>> BEGIN TEXT SEGMENT
I needed the opportunity of that retreat for my writing, and I needed it as one last trip before my entire life was about to change with the birth of my first child.
The retreat was amazing. I made contacts with other writers and with a wonderful literary agent who has given me a lot of guidance with various writing projects throughout the past two years.
I gave a presentation, called a “Mind Stretch”, while at the retreat. A lot of people enjoyed it, so I am happy to post it here (because I am currently still in the process of my latest YA novel, and I’ve got to get back to it):
I’d first like to begin by saying that most Deaf people who also speak American Sign Language and are part of the Deaf community, which has its own culture revolving around the sign language of its members, do not view deafness as a disability at all. The reason for this is that deafness is not something that limits any of us physically until we encounter a hearing person trying to speak to us. We can all do everything that a hearing person can do and everything we need to survive. In a sense, deafness is like perpetually living in a foreign country where most of the people around you do not speak your language.
I also believe that deafness becomes a disability when a deaf person chooses to be in an environment where they are surrounded by hearing people conversing and expecting them to be part of a conversation. In this instance, deafness is literally a disability because the deaf person cannot follow a conversation. I don’t think it’s possible for a deaf person in these circumstances to ever feel equal to the people around him or her.
In the deaf artist, Susan Dupor’s, painting, Family Dog, she is in the position of a dog under a coffee table while the rest of the hearing people in the room have blurry faces to signify that they are speaking things she cannot understand. Her deafness makes her feel lower than everyone else, like a pet dog that sits on the floor with their tongue hanging out. I’ve often felt this way in groups of hearing people, and I know this is a component to my lifelong attachment to animals and dogs especially. This feeling drove Susan Dupor to paint the scene exactly as she has felt it happen to her, and for me, this feeling has prompted me to fly to India and help stray dogs and to train my own dog as a Hearing dog and companion. I literally do not feel complete without my dog or any dog by my side, and it’s because of how marginalized I’ve felt growing up and going deaf while everyone just kept talking.
>> END TEXT SEGMENT
# [EXERCISE BRIEF]
Please copy the deafness passage word for word, from "I gave a presentation, called" to "speak your language.".
>> BEGIN DATA SHOWN
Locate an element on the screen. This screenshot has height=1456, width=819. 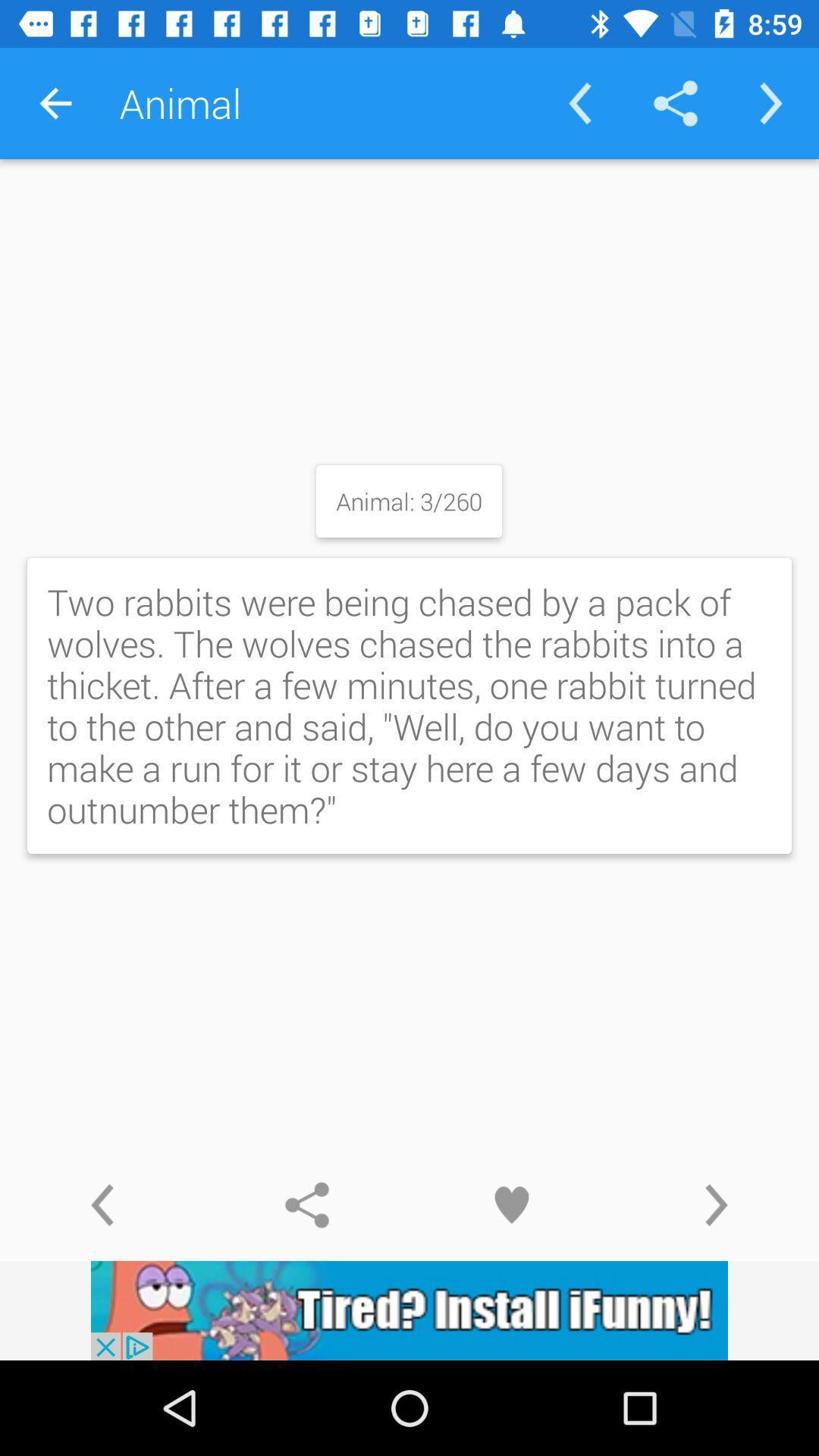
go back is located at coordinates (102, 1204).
>> END DATA SHOWN
>> BEGIN DATA SHOWN
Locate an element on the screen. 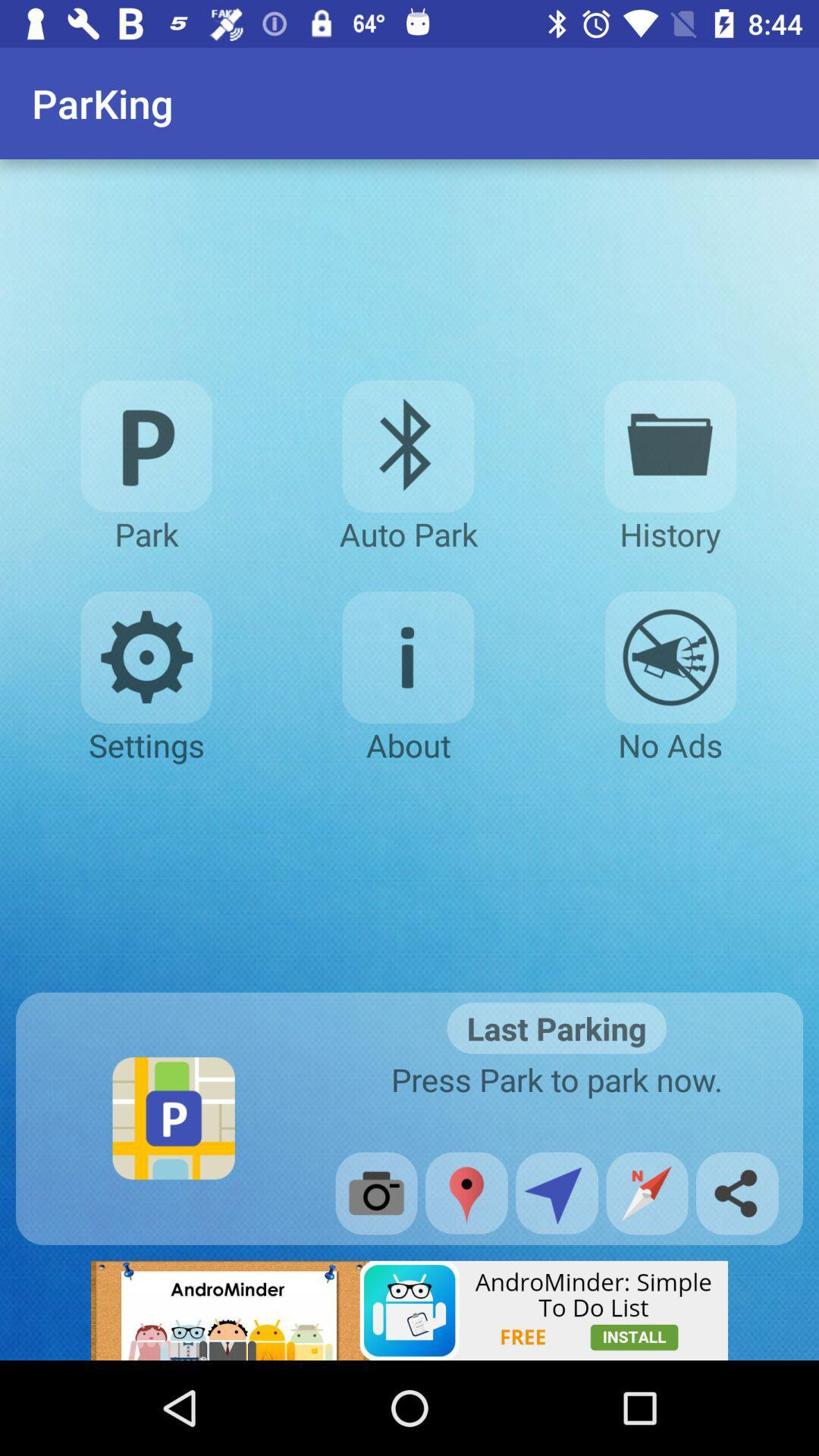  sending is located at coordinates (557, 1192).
>> END DATA SHOWN
# [THE REPLY]
I gave a presentation, called a “Mind Stretch”, while at the retreat. A lot of people enjoyed it, so I am happy to post it here (because I am currently still in the process of my latest YA novel, and I’ve got to get back to it):
I’d first like to begin by saying that most Deaf people who also speak American Sign Language and are part of the Deaf community, which has its own culture revolving around the sign language of its members, do not view deafness as a disability at all. The reason for this is that deafness is not something that limits any of us physically until we encounter a hearing person trying to speak to us. We can all do everything that a hearing person can do and everything we need to survive. In a sense, deafness is like perpetually living in a foreign country where most of the people around you do not speak your language.